«Essere un paziente esperto significa saper interloquire con gli altri stakeholders allo stesso livello e con un linguaggio scientifico che serve per veicolare le istanze da paziente nella maniera più corretta e autorevole» così Paola Kruger, Paziente Esperto EUPATI
Patient Expert. Una nuova professione, valida ed innovativa, che nasce per “rappresentare” al meglio gli interessi dei pazienti, acquisire nozioni importanti sulla ricerca e lo sviluppo dei farmaci ed assumere un ruolo attivo nella propria malattia e non solo.
Abbiamo incontrato Paola Kruger, a margine della presentazione del 1° corso EUPATI in italiano per pazienti esperti, coordinato dall’Accademia dei pazienti Onlus che si occupa di diffondere il progetto a livello nazionale. La dottoressa Kruger, tra i cinque italiani a conseguire la qualifica di Paziente Esperto con il corso europeo EUPATI, ha iniziato spinta da un grande desiderio di «formazione ed informazione», perché affetta da Sclerosi Multipla. Oggi, con il ruolo di paziente esperto, si fa portavoce delle istanze e dei bisogni di tutti i malati, durante i numerosi eventi istituzionali e settoriali a cui partecipa.
Dottoressa, perché ha deciso di diventare un paziente esperto?

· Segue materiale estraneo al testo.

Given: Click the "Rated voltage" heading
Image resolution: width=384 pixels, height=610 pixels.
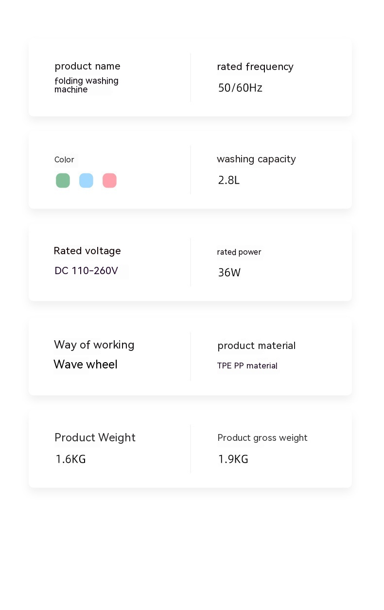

«Ho deciso di diventare paziente esperto perché quando arriva una diagnosi importante nella tua vita il tuo mondo cambia e vuoi capire di che cosa fa parte quel mondo. La necessità primaria è stata l’informazione e ho iniziato spinta da un grande desiderio di formazione. Il corso Eupati dà un’informazione completa su tutto il percorso di sviluppo di un farmaco e non solo: essere un paziente esperto significa saper interloquire con gli altri stakeholders allo stesso livello».
Quali sono i vantaggi e i benefici che può portare una formazione specifica di questo tipo?
«Con il corso di formazione acquisisci un linguaggio che è quello degli sperimentatori, il linguaggio scientifico, che serve per veicolare le tue istanze da paziente nella maniera più corretta e autorevole e ti dà la possibilità di partecipare ai tanti tavoli istituzionali dove la voce del paziente deve contare sempre di più».
Il paziente esperto può diventare una guida per pazienti meno informati e meno consapevoli e un supporto anche per i medici e professionisti sanitari?
«Sicuramente sì in tutti e due i casi. Per gli altri pazienti perché quello “esperto” si fa, in qualche modo, portavoce anche delle istanze degli altri; non possiamo pensare che tutti i pazienti diventino esperti, è una scelta personale, ci sono anche pazienti che non vogliono essere esperti e hanno tutto il diritto di farlo. Allo stesso modo, però, è importante che ci siano delle persone che si prendano invece l’incarico di rappresentarne le reali necessità. Io, personalmente, lavoro molto con i clinici e quindi posso dire che all’inizio il rapporto con il medico può essere difficile ma poi il professionista stesso si rende conto del reale supporto che può dare il paziente esperto. È d’aiuto anche a lui, è un valore aggiunto per il medico, non un contrasto».